Tuesday, April 28, 2009

A vicious circle

That's what is going on right now.

If you are in the other team's dugout, does it matter how far behind you are?  Don't you think they KNOW they can come back?

And if you are in the Nats dugout, don't you know that no lead is safe? 

The feeling is palpable even through the TV screen.  As much as stat heads like to deny a human factor in baseball, can you not think of times when you thought your team/cause whatever was hopeless and it turned out that way?

I liken it to a golfer, standing on the tee and making his club and shot choice.  If he isn't fully committed to the shot, fully believes that his ability and decision making is correct, he usually shanks it into the water or a hazard. 

Right now, no Nats pitcher (well leave JZZ out of this for now) can say for certain that they can get people out on a regular basis. And so they don't pitch for maximum effect, they think and end up not making the kinds of pitches necessary to get major league hitters out.  (Don't think Meat, you'll only hurt the ball club!)

I doubt yelling and screaming is going to do much good . . . that works for a team that thinks its more talented than it is and doesn't give effort.  That's not a problem, at least I don't see it.

The only way out is to have some success.  Rebuild that fine line between ignorance and arrogance necessary to excel at the highest level in a demanding profession.  That means a manager who puts full confidence in his guys whether they've earned it or not.  Cause unless those guys believe, the manager's cooked.  Finished. 

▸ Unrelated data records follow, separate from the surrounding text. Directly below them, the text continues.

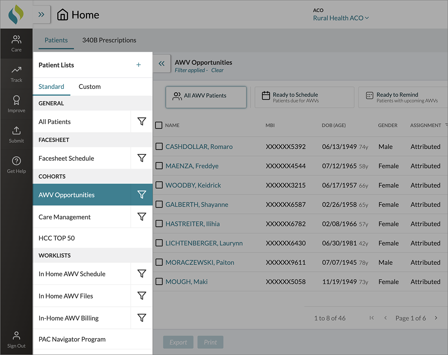Expand the left navigation sidebar
The height and width of the screenshot is (355, 448).
click(41, 15)
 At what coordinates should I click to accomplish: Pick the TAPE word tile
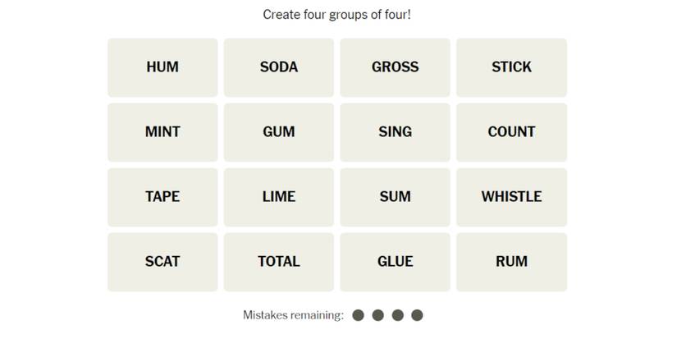pos(162,197)
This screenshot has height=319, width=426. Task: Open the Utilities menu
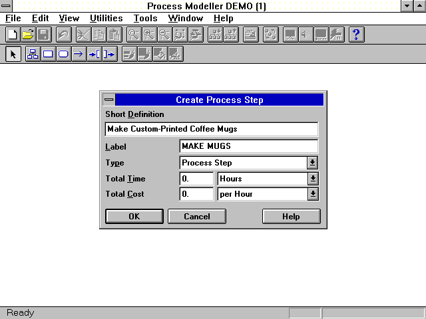click(x=106, y=18)
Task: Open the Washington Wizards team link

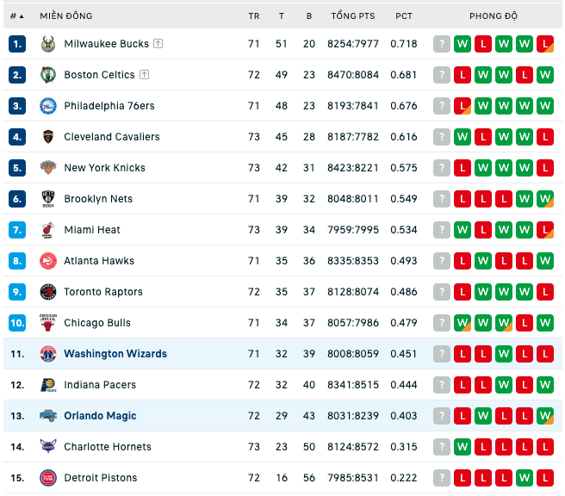Action: [115, 354]
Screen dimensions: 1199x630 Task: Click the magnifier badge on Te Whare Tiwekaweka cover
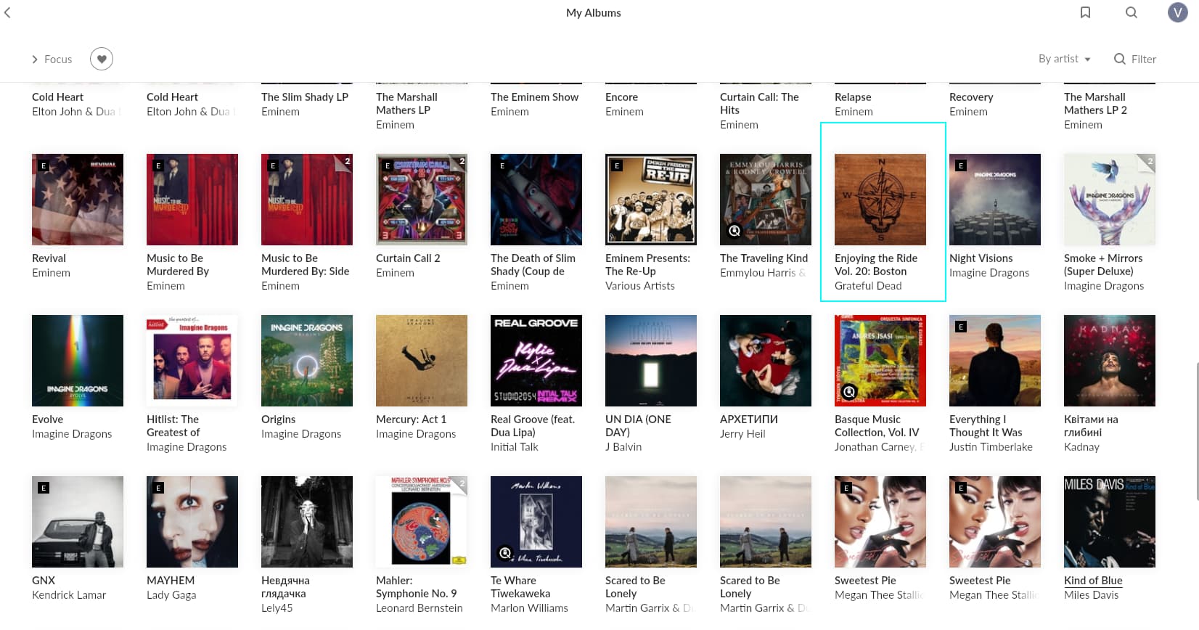(x=504, y=553)
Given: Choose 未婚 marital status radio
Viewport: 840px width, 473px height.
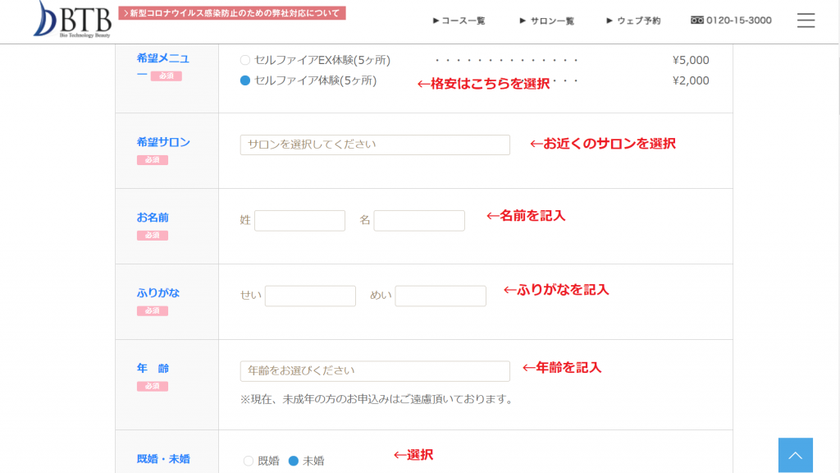Looking at the screenshot, I should tap(294, 461).
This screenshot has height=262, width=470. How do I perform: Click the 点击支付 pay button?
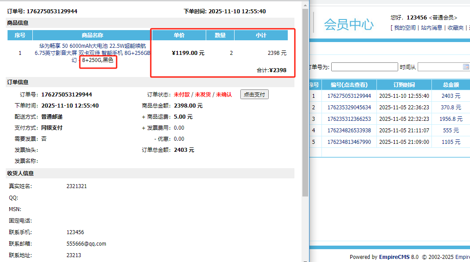tap(255, 94)
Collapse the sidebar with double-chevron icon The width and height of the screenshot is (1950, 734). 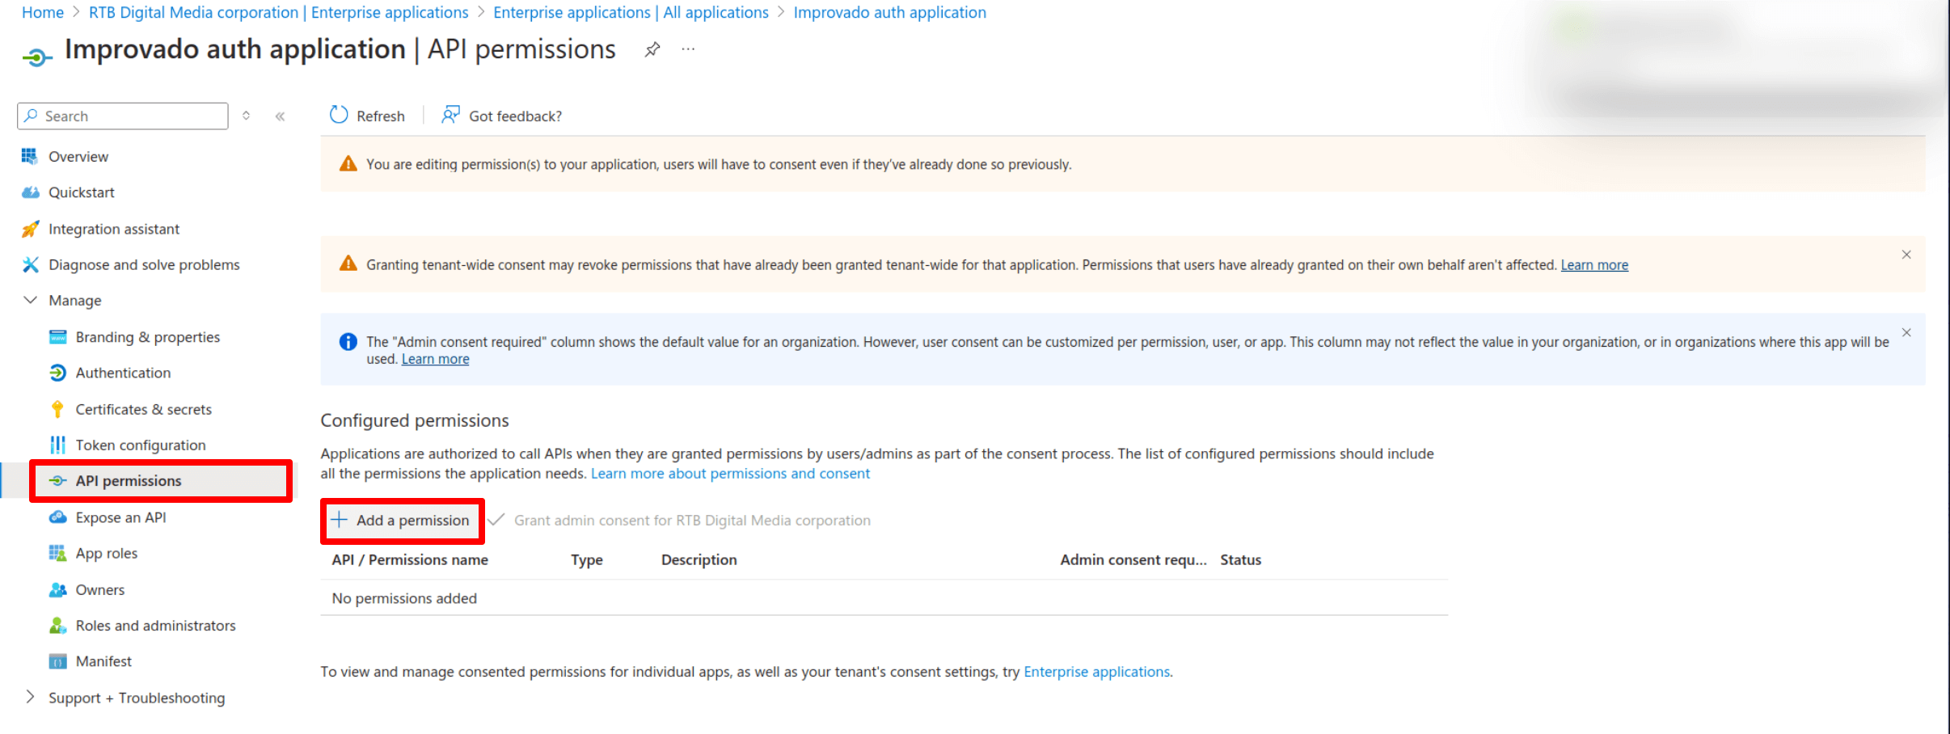coord(280,116)
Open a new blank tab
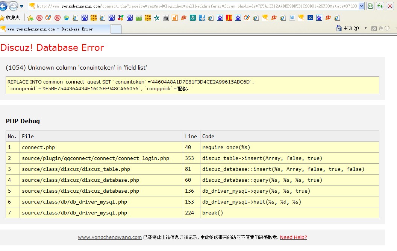 pyautogui.click(x=117, y=29)
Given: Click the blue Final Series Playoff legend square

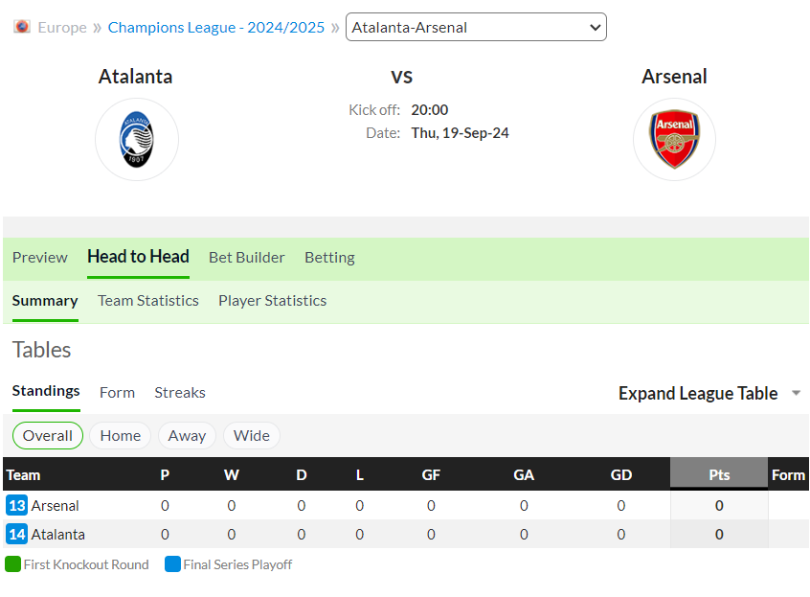Looking at the screenshot, I should coord(172,563).
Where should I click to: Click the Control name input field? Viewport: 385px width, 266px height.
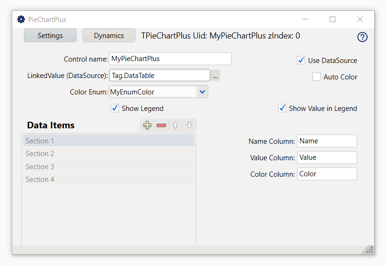click(170, 59)
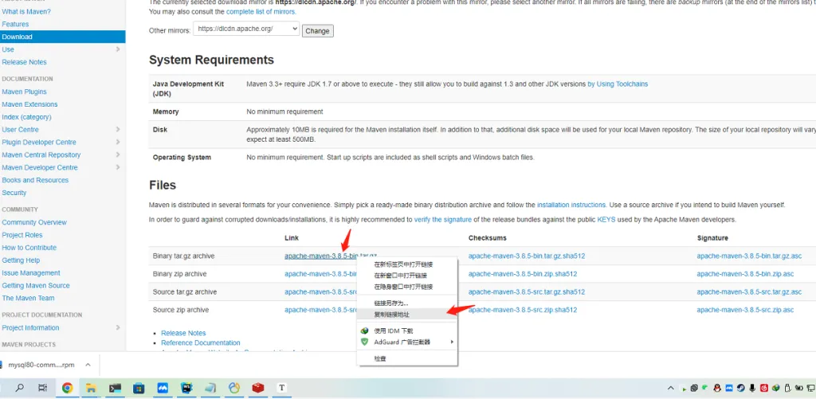Open the mysql80 download item chevron

tap(88, 365)
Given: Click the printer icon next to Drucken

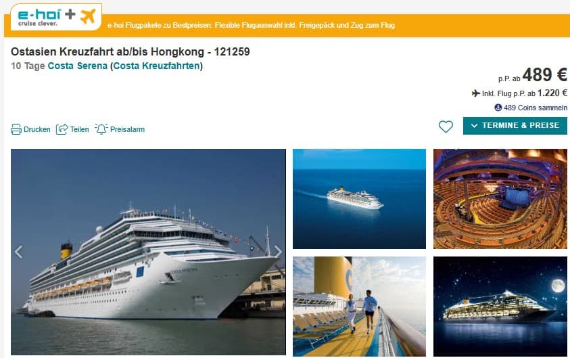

The only other option is to blow up the management.  Turn everything up side down.  That seperates you from the past failures and may give you a fresh start. 

I end on a positive note.  In last nights lineup, with Kearns and Flores hitting as well as they have been this season,  we're down to only 3 terrible hitters in the lineup. 

Guzman's return brings us down to 2 (note- please Manny don't put him back in the 2 spot. Leave NJ there!) and on the days Ronnie B plays it's just the pitcher who I would assume an automatic out.  I can't imagine a manager looks forward to facing the Nats in a series from a pitching perspective, the long AB's, the walks and the power all mean a staff worn out after a four game set.  (Now of course that manager's hitters will be salivating but we're not going there.)